Exercise: Copy the listing below line for line, without changing any characters.

Records:
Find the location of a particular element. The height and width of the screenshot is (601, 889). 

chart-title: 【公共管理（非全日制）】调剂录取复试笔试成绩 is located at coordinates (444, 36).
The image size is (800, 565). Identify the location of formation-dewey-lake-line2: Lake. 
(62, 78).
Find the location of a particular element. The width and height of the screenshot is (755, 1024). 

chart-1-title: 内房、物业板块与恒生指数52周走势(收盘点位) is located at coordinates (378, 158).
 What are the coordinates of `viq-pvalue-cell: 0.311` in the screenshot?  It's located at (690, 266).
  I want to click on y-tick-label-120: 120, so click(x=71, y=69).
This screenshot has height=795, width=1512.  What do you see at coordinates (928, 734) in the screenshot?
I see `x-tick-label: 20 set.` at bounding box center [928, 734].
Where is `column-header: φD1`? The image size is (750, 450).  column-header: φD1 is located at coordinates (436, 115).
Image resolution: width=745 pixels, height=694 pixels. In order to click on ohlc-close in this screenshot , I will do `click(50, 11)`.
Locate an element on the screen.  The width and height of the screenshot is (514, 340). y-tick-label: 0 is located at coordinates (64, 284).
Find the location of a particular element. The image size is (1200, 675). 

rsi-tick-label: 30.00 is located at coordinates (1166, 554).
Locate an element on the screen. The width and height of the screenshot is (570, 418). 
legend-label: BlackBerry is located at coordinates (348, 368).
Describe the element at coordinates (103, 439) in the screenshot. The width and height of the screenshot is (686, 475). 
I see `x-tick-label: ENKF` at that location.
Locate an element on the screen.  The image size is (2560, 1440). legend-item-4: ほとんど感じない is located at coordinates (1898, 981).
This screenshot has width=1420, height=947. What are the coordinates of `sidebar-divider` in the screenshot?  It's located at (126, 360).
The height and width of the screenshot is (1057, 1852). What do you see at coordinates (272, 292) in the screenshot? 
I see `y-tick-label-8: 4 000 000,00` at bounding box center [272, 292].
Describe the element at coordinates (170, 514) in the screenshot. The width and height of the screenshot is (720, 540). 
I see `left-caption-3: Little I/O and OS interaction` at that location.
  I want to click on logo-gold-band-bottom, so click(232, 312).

Response area:
Find the location of a particular element. The height and width of the screenshot is (601, 889). 

chart-title: 【公共管理（非全日制）】调剂录取复试笔试成绩 is located at coordinates (444, 36).
The image size is (800, 565). Identify the location of formation-dewey-lake-line2: Lake. 
(62, 78).
Find the location of a particular element. The width and height of the screenshot is (755, 1024). 

chart-1-title: 内房、物业板块与恒生指数52周走势(收盘点位) is located at coordinates (378, 158).
 What are the coordinates of `viq-pvalue-cell: 0.311` in the screenshot?  It's located at (690, 266).
  I want to click on y-tick-label-120: 120, so click(x=71, y=69).
This screenshot has height=795, width=1512.  What do you see at coordinates (928, 734) in the screenshot?
I see `x-tick-label: 20 set.` at bounding box center [928, 734].
Where is `column-header: φD1`? The image size is (750, 450).  column-header: φD1 is located at coordinates (436, 115).
Image resolution: width=745 pixels, height=694 pixels. In order to click on ohlc-close in this screenshot , I will do `click(50, 11)`.
Locate an element on the screen.  The width and height of the screenshot is (514, 340). y-tick-label: 0 is located at coordinates (64, 284).
Find the location of a particular element. The image size is (1200, 675). 

rsi-tick-label: 30.00 is located at coordinates (1166, 554).
Locate an element on the screen. The width and height of the screenshot is (570, 418). 
legend-label: BlackBerry is located at coordinates (348, 368).
Describe the element at coordinates (103, 439) in the screenshot. The width and height of the screenshot is (686, 475). 
I see `x-tick-label: ENKF` at that location.
Locate an element on the screen.  The image size is (2560, 1440). legend-item-4: ほとんど感じない is located at coordinates (1898, 981).
This screenshot has width=1420, height=947. What are the coordinates of `sidebar-divider` in the screenshot?  It's located at (126, 360).
The height and width of the screenshot is (1057, 1852). What do you see at coordinates (272, 292) in the screenshot? 
I see `y-tick-label-8: 4 000 000,00` at bounding box center [272, 292].
Describe the element at coordinates (170, 514) in the screenshot. The width and height of the screenshot is (720, 540). 
I see `left-caption-3: Little I/O and OS interaction` at that location.
  I want to click on logo-gold-band-bottom, so click(232, 312).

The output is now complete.